:: About this exercise ::
Starting from the line in which "Instruction: Click the HDS value 15" appears, set down each line exactly through the end of the listing, and nothing else. Leave out pictures.

:: Data for analysis ::
━━━━━━━━━━━━━━━━

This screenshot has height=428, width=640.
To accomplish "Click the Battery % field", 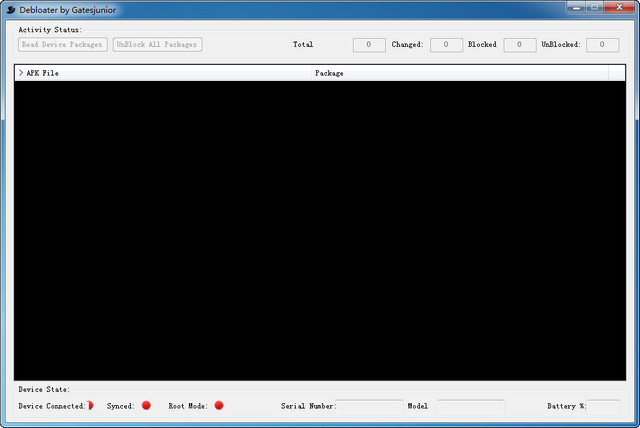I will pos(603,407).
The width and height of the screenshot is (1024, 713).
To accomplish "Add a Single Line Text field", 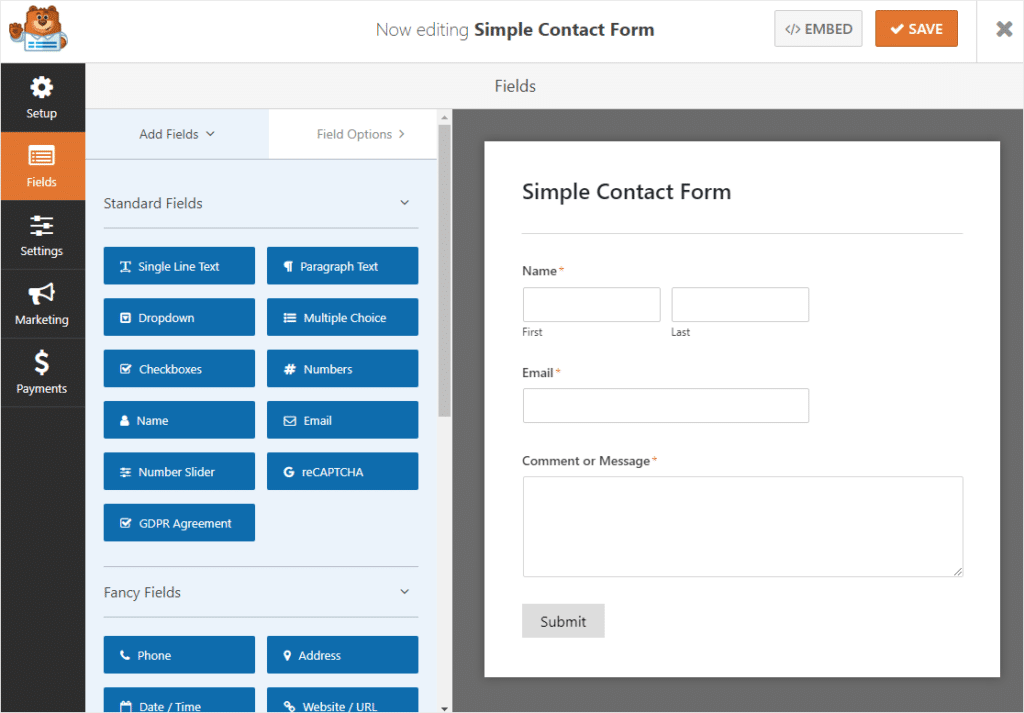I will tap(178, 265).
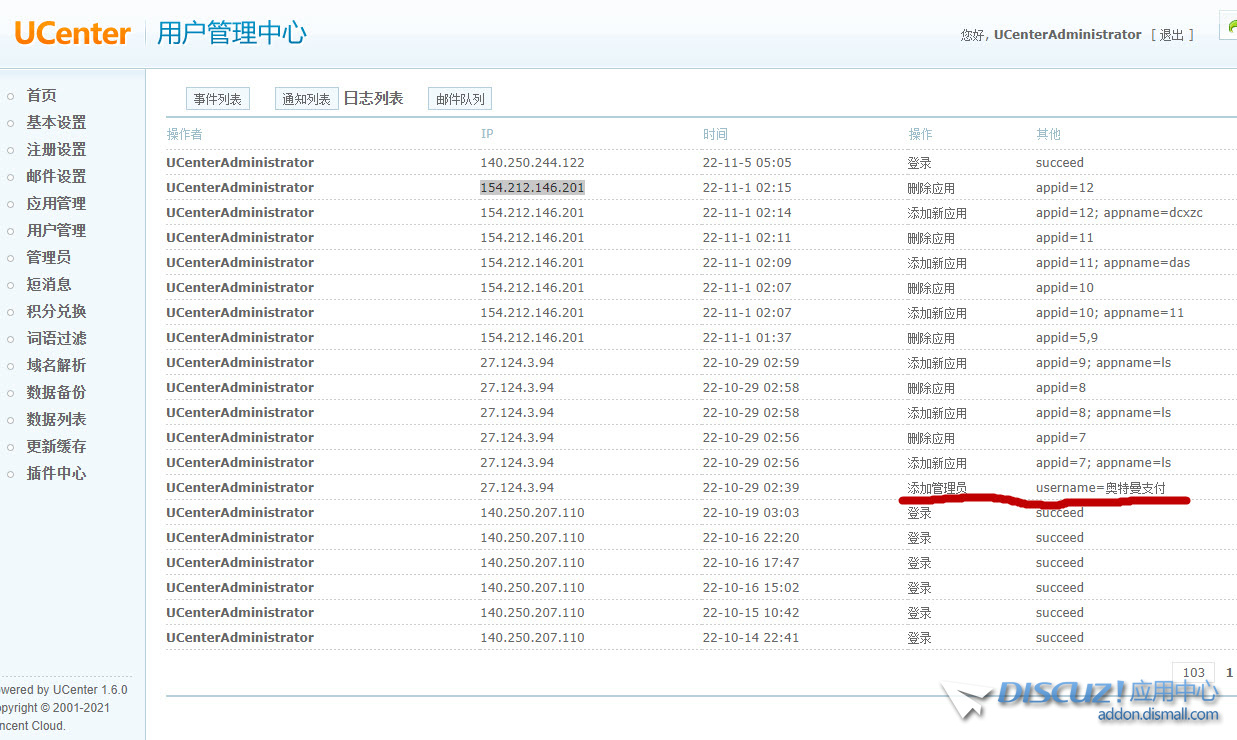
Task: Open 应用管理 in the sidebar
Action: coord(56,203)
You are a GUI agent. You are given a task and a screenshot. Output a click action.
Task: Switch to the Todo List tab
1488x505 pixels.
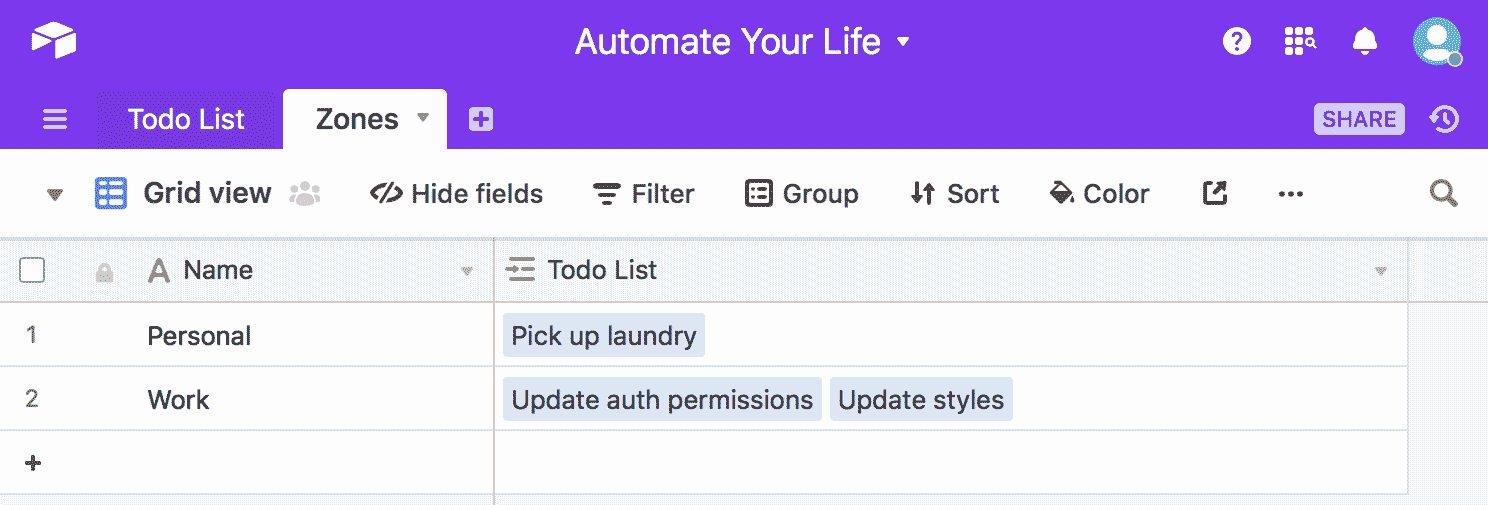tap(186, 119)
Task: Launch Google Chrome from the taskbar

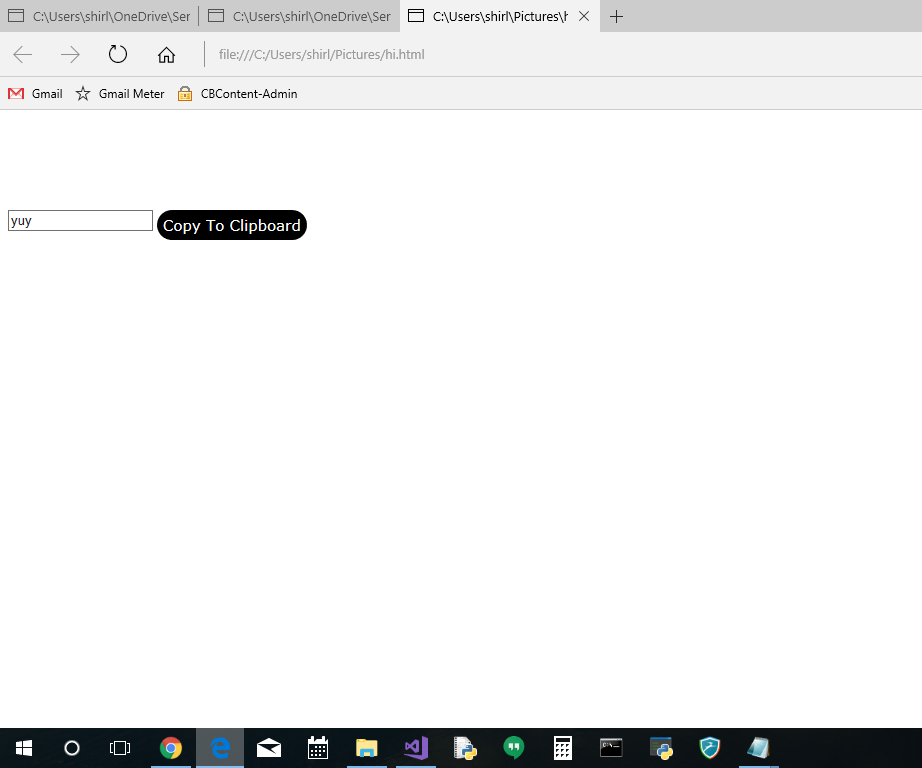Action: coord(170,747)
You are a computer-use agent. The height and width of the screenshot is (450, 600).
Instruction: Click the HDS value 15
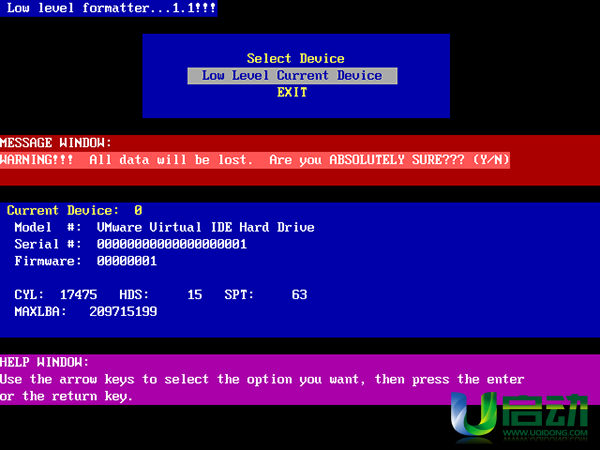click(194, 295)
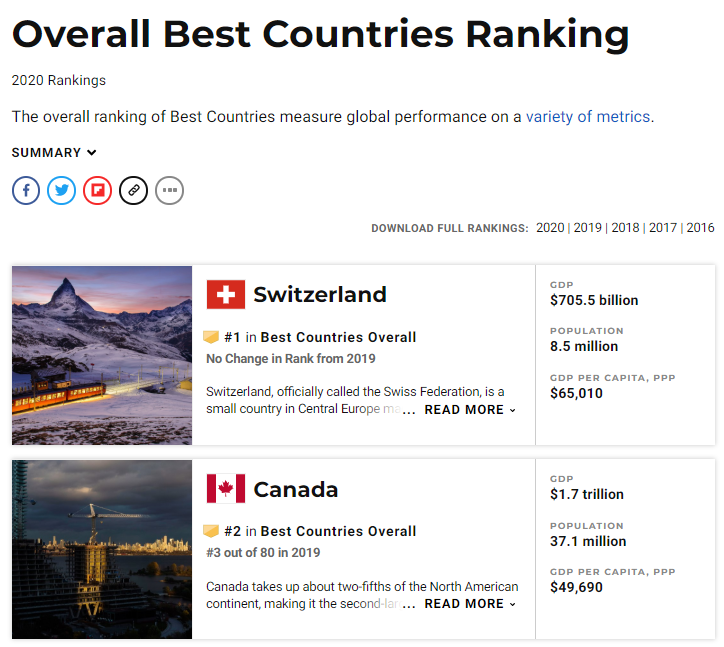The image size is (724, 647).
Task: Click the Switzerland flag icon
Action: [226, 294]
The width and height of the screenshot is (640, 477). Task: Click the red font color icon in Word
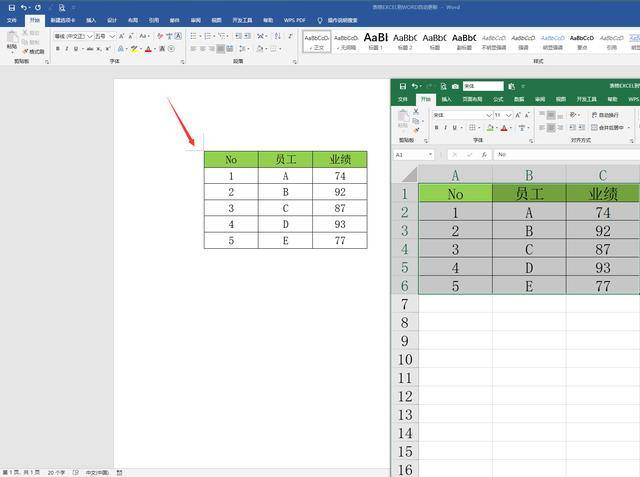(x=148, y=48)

━━━━━━━━━━━━━━━━

:: Solution ::
Instruction: Click the HDS value 15
click(194, 295)
The image size is (724, 647).
Task: Click the Switzerland flag icon
Action: [226, 294]
The width and height of the screenshot is (640, 477). Task: Click the red font color icon in Word
(x=148, y=48)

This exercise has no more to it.